Closed kiritigowda closed 5 years ago

kiritigowda commented 5 years ago

I have created a WinML extension for OpenVX, to use to WinML functionality from with an OpenVX graph - https://github.com/GPUOpen-ProfessionalCompute-Libraries/MIVisionX/tree/master/amd_openvx_extensions/amd_winml#amd-winml-extension

I am able to use WinML as a node and process my neural net model. I was not sure if I was doing it the most efficient way possible. I had a few problems trying to create a TensorFloat object for the model input binding, with these in mind I had a few questions. I was hoping somebody in your team could point me in the right direction.

Thanks for your help.

kiritigowda commented 5 years ago

Any updates on this issue?

ryanlai2 commented 5 years ago

Hi @kiritigowda , deep apologies for the late response. That is amazing that WinML is in progress to be an extension in OpenVX!

To answer your questions:

Is binding.Bind( Model Input Tensor Name, input tensor) needs to be done only once, or can I change it frame to frame as I am creating a new input TensorFloat element from CreateFromIterable.

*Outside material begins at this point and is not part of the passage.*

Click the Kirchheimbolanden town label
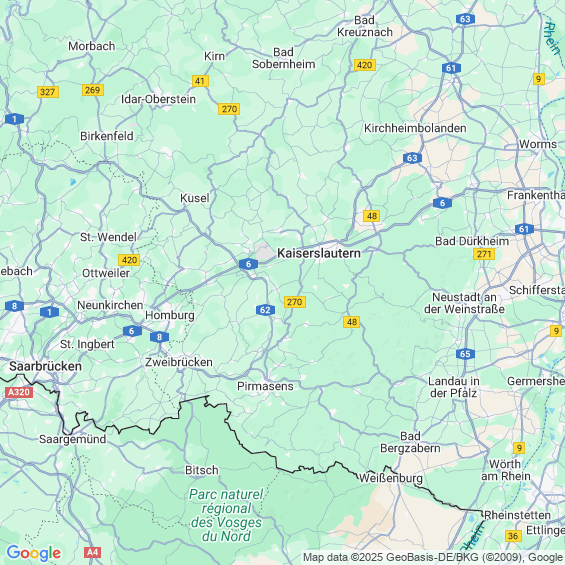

The same LearningModelBinding object and the same memory backing the tensor can be reused from frame to frame. However, the call to "Bind" method must be called from frame to frame.

Is there a way I can pass GPU memory (OpenCL mem object) into the TensorFloat object if I am using the DirectXHighPerformance mode.

To create a TensorFloat backed by GPU memory, the currency that WinML accepts is with using a D3D12 resource. See WinMLRunner's example here. Also see ITensorStaticsNative.CreateFromD3D12Resource method documentation. If you are able to convert your OpenCL mem object into a D3D12 resource then it should work :) DirectXHighPerformance is simply one of the LearningModelDeviceKind enumerations that can be chosen to create a LearningModelSession. Please refer to documentation here.

LearningModelDeviceKind Value Description
Cpu 1 Use the CPU to evaluate the model.
Default 0 Let the system decide which device to use.
DirectX 2 Use a GPU or other DirectX device to evaluate the model.
DirectXHighPerformance 3 Use the system policy-defined device for high performance.
DirectXMinPower 4 Use the system policy-defined device for minimum power.

Please let me know if you have any more questions!

kiritigowda commented 5 years ago

@ryanlai2 Thanks for your reply, I will go over these documents and get back to you if I have any questions. Thanks again!

ryanlai2 commented 5 years ago

I'm closing this issue, but feel free to reopen if more assistance is needed.

kiritigowda commented 5 years ago

@ryanlai2 Thanks, I am working on getting the GPU support for OpenVX WinML. I will let you know how it goes.